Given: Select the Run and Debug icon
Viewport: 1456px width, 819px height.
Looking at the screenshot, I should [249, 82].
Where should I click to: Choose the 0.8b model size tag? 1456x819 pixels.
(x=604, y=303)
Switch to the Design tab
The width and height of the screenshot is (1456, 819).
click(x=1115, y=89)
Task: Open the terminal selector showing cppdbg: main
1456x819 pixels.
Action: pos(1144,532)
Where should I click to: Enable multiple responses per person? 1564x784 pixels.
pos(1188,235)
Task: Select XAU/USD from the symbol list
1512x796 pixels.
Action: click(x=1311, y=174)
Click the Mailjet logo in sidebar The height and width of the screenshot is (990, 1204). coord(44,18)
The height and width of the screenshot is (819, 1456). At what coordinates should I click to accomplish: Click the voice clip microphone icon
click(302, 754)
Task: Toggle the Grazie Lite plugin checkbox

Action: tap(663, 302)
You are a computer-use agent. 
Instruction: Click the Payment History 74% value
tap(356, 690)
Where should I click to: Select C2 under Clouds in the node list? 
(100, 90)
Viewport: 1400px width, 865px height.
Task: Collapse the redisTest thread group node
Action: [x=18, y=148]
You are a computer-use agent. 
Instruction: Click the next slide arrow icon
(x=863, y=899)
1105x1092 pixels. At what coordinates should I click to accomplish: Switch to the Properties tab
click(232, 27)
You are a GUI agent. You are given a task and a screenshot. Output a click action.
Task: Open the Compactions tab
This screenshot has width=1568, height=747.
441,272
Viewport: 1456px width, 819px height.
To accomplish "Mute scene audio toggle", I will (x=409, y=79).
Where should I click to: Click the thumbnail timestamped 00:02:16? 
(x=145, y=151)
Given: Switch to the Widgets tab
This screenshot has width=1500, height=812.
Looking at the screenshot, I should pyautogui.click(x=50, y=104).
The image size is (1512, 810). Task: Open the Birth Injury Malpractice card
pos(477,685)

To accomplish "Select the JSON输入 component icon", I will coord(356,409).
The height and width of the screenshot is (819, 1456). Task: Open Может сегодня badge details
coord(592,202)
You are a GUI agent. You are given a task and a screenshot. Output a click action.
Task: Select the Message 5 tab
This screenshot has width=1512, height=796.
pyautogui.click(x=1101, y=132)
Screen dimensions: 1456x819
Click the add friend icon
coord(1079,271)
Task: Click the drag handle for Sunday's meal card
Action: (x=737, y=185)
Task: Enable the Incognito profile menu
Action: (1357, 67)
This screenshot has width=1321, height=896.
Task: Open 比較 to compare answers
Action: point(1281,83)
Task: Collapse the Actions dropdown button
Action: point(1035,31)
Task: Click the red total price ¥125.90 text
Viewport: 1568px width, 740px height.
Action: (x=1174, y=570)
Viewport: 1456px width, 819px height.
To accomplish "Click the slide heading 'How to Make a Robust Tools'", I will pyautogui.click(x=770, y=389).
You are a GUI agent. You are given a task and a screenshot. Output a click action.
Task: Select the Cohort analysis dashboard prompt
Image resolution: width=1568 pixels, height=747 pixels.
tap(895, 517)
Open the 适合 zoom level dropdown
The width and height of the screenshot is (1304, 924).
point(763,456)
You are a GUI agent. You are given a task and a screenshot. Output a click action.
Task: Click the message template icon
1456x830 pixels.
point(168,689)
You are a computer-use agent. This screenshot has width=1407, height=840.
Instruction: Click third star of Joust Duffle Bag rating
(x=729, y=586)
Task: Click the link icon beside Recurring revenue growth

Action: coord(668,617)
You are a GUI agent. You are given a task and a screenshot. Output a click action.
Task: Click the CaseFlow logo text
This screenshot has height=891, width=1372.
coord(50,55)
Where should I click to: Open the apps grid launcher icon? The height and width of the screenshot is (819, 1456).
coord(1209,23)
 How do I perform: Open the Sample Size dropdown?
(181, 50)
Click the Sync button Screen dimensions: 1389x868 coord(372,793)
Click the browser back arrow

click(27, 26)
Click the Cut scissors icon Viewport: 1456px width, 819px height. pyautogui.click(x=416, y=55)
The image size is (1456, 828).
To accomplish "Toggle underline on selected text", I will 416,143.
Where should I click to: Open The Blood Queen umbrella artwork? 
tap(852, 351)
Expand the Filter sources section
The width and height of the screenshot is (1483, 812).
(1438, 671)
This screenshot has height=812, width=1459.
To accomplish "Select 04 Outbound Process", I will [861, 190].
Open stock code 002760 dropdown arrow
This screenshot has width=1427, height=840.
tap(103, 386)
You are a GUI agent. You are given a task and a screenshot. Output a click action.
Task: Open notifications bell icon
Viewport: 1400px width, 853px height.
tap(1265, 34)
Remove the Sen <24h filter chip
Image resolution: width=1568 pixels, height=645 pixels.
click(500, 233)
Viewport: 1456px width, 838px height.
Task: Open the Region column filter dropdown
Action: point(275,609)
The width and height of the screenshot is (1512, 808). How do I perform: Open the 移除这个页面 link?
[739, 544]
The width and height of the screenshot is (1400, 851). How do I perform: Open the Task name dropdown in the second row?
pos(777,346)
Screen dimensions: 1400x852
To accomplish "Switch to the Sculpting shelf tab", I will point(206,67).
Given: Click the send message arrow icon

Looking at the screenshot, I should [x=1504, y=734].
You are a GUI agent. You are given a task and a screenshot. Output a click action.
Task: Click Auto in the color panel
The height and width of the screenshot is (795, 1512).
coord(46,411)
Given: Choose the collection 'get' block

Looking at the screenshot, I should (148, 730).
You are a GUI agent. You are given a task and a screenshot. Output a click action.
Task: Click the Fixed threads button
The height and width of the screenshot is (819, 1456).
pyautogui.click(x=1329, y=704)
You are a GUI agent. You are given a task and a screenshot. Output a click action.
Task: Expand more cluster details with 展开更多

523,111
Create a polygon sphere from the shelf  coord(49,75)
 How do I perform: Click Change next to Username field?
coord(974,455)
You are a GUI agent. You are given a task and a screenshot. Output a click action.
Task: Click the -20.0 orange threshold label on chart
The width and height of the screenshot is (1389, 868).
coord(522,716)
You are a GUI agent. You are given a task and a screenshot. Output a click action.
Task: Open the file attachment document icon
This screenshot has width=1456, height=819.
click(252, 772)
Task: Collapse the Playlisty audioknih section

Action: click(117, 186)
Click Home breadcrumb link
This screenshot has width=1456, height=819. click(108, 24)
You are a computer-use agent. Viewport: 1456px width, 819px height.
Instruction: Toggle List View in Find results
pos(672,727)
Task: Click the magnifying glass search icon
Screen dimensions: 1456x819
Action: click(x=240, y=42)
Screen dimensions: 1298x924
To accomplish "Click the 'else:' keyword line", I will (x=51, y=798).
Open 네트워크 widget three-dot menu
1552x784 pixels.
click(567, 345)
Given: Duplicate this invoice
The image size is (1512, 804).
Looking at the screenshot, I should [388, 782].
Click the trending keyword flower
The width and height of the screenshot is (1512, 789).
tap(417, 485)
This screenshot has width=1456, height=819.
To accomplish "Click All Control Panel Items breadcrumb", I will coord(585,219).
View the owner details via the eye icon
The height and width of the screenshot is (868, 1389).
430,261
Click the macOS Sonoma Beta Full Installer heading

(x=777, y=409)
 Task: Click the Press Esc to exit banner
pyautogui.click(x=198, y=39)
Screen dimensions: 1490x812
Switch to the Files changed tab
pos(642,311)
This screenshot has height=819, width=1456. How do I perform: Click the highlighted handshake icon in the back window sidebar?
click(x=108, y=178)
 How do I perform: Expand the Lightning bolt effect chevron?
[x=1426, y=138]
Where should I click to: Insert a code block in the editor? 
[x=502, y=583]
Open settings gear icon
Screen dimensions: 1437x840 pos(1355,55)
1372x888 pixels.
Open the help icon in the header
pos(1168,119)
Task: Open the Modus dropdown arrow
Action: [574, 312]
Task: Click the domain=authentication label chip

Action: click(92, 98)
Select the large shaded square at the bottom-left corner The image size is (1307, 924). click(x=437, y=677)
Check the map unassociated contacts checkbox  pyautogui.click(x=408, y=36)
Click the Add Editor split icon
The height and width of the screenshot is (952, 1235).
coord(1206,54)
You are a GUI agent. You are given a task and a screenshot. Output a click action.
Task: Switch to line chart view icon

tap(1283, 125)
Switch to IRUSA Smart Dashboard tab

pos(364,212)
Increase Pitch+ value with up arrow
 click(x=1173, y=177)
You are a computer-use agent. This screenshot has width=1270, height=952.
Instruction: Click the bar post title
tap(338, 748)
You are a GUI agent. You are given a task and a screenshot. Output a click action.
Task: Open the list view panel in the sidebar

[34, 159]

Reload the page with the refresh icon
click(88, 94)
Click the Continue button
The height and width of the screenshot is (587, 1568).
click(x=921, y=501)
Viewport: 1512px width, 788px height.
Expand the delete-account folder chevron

* Exercise: Every line in the data above that contains the word "shelf" counts; report how many there are and nothing more.

* Answer to this exercise: 2